++++ Material shown ++++
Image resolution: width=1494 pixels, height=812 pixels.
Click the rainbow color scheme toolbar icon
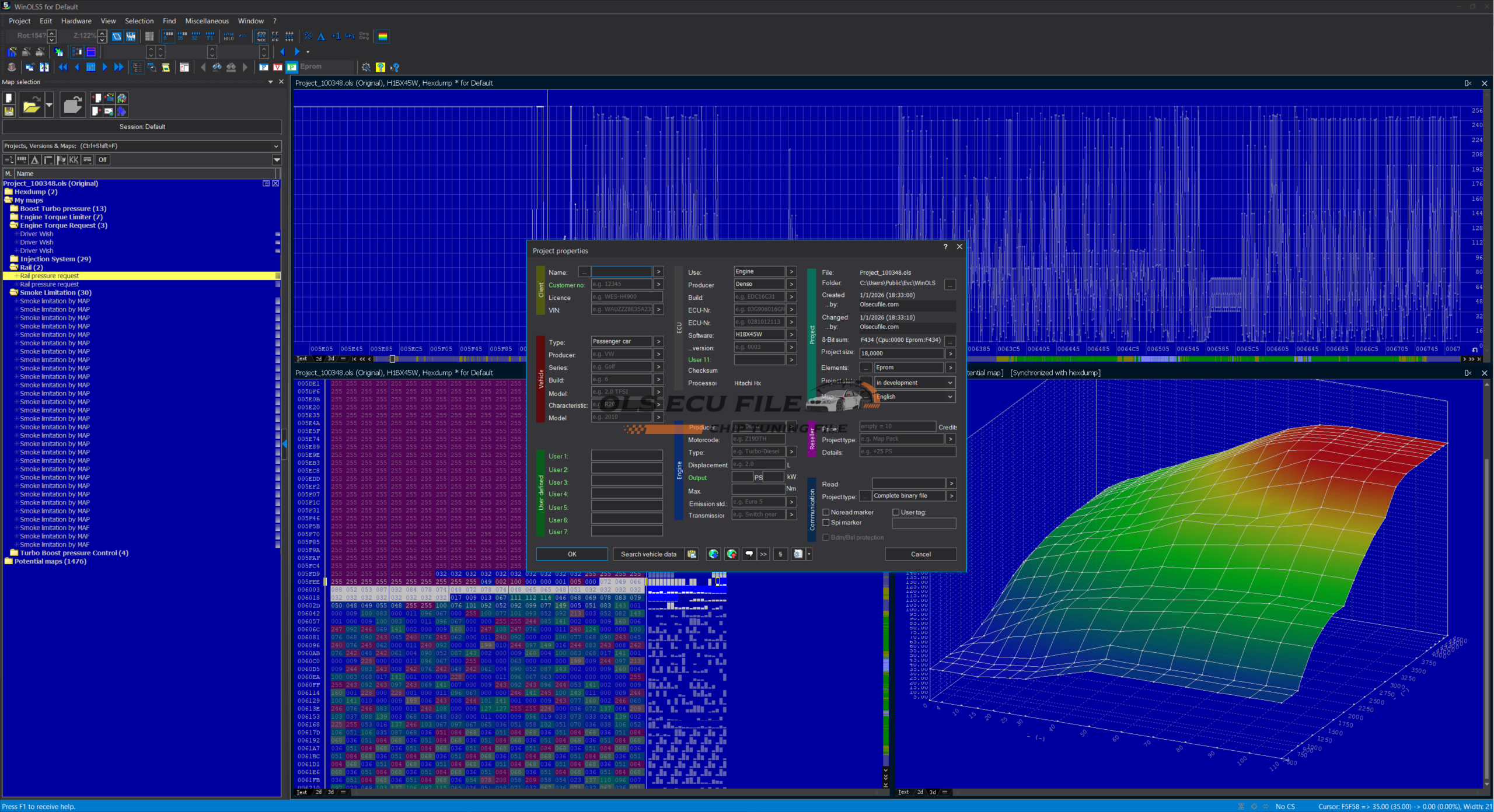[383, 36]
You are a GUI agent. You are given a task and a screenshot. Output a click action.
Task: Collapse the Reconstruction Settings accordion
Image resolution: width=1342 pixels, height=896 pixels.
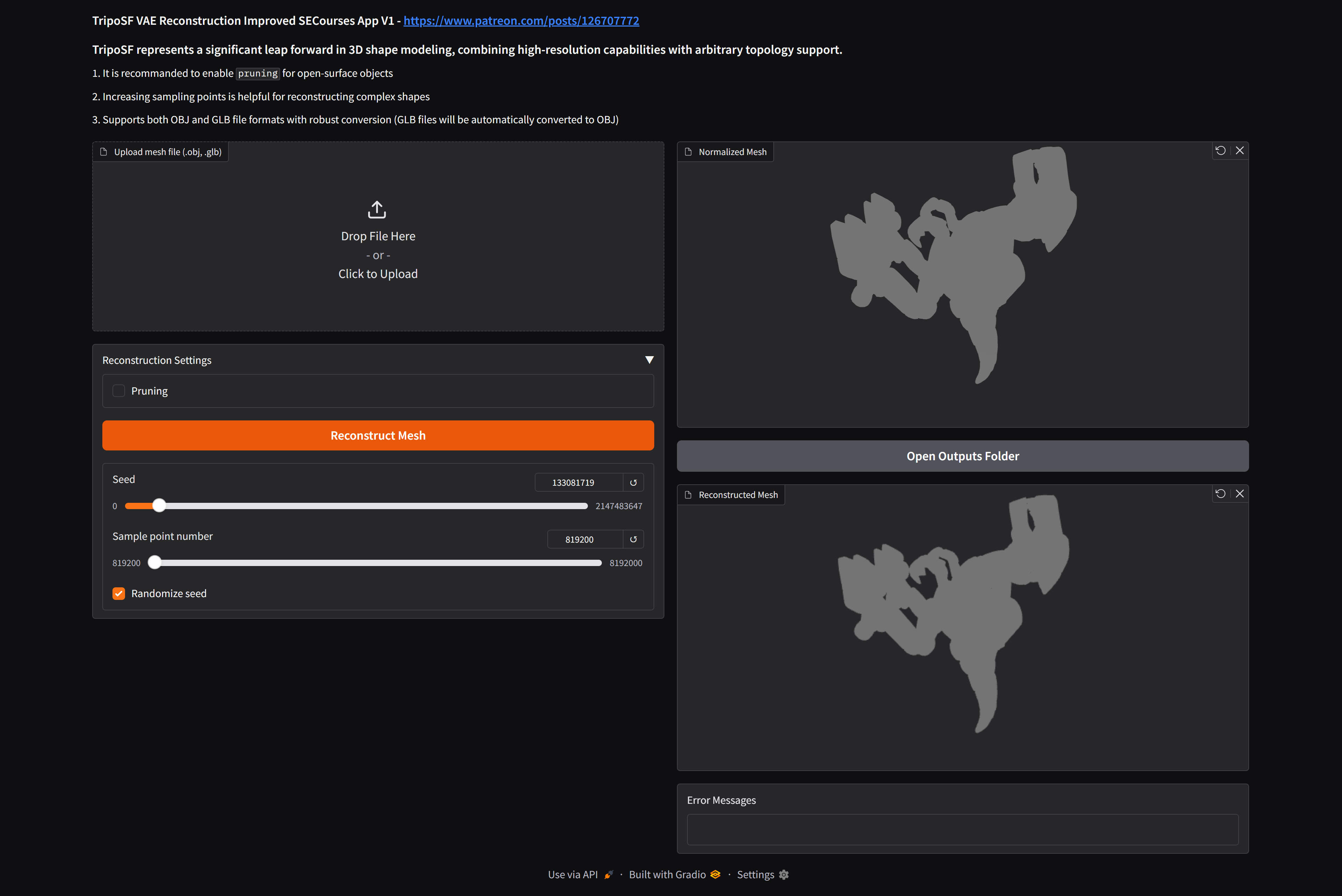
++++
> Problem description
An exact copy of the entries, minus the pictures, is what's needed here.

> Written answer
Image resolution: width=1494 pixels, height=812 pixels.
Click the rainbow color scheme toolbar icon
[383, 36]
You are a GUI agent. You are given a task and a screenshot. Output a click action.
Task: Collapse the Reconstruction Settings accordion
Image resolution: width=1342 pixels, height=896 pixels.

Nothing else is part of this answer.